Since 2011 Moran has been performing the show "Fats Waller dance party", originally commissioned by Harlem Stage. It became the basis of a 2014 release, All Rise: A Joyful Elegy for Fats Waller, dedicated to Fats Waller and the form of popular entertainment that jazz was in his days. Participants in the fluid roster have included singers Meshell Ndegeocello, in a co-leader position, and Lisa E. Harris, drummer Charles Haynes' ensemble with trumpeter Leron Thomas and trombonist Josh Roseman, saxophonist Steve Lehman and bassist Mark Kelly.
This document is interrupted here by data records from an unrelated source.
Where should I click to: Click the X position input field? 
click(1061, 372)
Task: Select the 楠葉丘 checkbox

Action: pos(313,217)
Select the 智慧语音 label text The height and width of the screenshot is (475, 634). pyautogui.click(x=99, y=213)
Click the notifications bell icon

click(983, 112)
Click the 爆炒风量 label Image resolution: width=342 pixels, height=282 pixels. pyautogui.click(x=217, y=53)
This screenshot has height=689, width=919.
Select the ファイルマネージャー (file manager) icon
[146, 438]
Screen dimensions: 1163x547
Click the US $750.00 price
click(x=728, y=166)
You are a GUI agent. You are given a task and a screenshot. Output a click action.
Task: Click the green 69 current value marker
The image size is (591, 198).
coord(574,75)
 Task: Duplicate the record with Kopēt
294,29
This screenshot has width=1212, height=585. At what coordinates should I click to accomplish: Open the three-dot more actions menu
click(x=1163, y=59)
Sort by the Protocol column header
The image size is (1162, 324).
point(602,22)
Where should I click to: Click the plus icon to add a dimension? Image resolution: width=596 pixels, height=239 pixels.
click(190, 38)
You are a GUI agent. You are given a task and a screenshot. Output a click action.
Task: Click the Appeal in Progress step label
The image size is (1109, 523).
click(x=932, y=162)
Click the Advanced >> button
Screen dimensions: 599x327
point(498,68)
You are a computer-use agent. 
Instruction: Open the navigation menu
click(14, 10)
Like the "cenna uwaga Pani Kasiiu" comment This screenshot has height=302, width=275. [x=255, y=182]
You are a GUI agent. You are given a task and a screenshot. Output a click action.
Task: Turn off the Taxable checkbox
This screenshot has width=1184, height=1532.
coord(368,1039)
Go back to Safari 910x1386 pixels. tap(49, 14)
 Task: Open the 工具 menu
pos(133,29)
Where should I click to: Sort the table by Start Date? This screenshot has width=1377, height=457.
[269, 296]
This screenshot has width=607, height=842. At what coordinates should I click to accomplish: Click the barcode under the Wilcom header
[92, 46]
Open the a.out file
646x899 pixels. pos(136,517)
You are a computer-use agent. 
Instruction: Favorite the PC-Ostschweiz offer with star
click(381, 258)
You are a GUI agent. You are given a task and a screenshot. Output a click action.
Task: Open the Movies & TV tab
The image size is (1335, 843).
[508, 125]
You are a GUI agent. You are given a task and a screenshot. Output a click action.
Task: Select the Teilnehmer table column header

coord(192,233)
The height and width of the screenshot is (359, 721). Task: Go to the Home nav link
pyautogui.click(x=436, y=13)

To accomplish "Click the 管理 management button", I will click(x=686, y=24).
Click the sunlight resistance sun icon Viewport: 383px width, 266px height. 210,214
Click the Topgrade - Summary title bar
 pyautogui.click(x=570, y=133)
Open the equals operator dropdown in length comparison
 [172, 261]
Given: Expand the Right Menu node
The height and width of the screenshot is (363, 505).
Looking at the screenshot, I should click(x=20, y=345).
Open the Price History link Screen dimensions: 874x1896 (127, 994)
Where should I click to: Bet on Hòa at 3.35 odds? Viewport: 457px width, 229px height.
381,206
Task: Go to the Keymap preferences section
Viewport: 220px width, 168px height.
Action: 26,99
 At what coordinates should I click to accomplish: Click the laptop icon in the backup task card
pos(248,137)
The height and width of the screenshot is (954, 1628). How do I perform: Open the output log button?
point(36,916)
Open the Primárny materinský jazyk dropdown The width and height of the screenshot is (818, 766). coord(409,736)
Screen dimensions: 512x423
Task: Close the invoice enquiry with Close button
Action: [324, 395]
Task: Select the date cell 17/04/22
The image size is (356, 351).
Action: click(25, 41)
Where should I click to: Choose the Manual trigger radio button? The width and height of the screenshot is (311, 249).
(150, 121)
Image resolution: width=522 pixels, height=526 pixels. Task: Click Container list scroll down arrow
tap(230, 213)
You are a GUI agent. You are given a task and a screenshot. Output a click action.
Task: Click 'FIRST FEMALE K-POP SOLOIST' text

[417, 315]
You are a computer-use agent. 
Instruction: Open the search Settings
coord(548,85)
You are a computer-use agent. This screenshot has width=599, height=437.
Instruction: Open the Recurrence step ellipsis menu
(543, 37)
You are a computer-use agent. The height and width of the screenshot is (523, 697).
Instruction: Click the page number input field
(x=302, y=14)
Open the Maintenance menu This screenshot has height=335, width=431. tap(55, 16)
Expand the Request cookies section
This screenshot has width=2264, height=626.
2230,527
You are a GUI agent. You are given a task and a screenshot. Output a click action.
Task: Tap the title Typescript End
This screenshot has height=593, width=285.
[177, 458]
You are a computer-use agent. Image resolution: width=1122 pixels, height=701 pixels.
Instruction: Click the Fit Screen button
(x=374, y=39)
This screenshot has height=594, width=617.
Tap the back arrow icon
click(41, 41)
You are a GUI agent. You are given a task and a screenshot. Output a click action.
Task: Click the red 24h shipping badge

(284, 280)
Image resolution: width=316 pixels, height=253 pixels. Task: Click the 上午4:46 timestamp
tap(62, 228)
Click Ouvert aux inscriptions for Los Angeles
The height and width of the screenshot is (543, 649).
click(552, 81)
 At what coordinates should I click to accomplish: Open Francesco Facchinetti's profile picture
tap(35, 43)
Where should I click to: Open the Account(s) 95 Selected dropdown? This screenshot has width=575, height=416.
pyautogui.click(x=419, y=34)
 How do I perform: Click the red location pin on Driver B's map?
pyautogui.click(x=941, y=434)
Moran's composition, "Slang", was commissioned for the 2011 Other Minds Festival in San Francisco. In the May 2012 Whitney Biennial, Alicia Hall Moran and Jason curated BLEED, a week-long event that involved many artists and artisans, and aimed to expose artistic processes to the point "it has to be scary". Later that year a new performance with Joan Jonas, Reanimation was first staged in dOCUMENTA (13). In the summer of 2013 and the next, Moran accompanied, with The Bandwagon and guest Jeff Parker, skateboarding shows in SFJAZZ Center.

In April 2014 Moran and Imani Winds premiered Jump Cut Rose, which he wrote for the quintet and a piano, In May, Looks of A Lot, a theatrical co-production with Theaster Gates on the theme of Chicago artistic history premiered in the city's Symphony Center; participants included The Bandwagon, the Kenwood Academy Jazz Band, Ken Vandermark and Katie Ernst, bassist and vocalist. The same month, the Bandwagon played their composition, "The Subtle One", to a ballet adaptation by Ronald K. Brown. In September he appeared twice in the Monterey Jazz Festival: Leading a Fats Waller Dance Party, in a one-piano duo with Robert Glasper, and with Charles Lloyd New Quartet. He was responsible for the music of the multi-nominated 2016 documentary 13th.

In 2017, Jason Moran collaborated with the visual artist Julie Mehretu creating MASS (HOWL, eon). Presented as part of the Performa 17 biennial, this work took the audience on an intensive tour of Mehretu's canvas while Moran played his composition accompanied by Graham Haynes on coronet and sound effects, and Jamire Williams on drums.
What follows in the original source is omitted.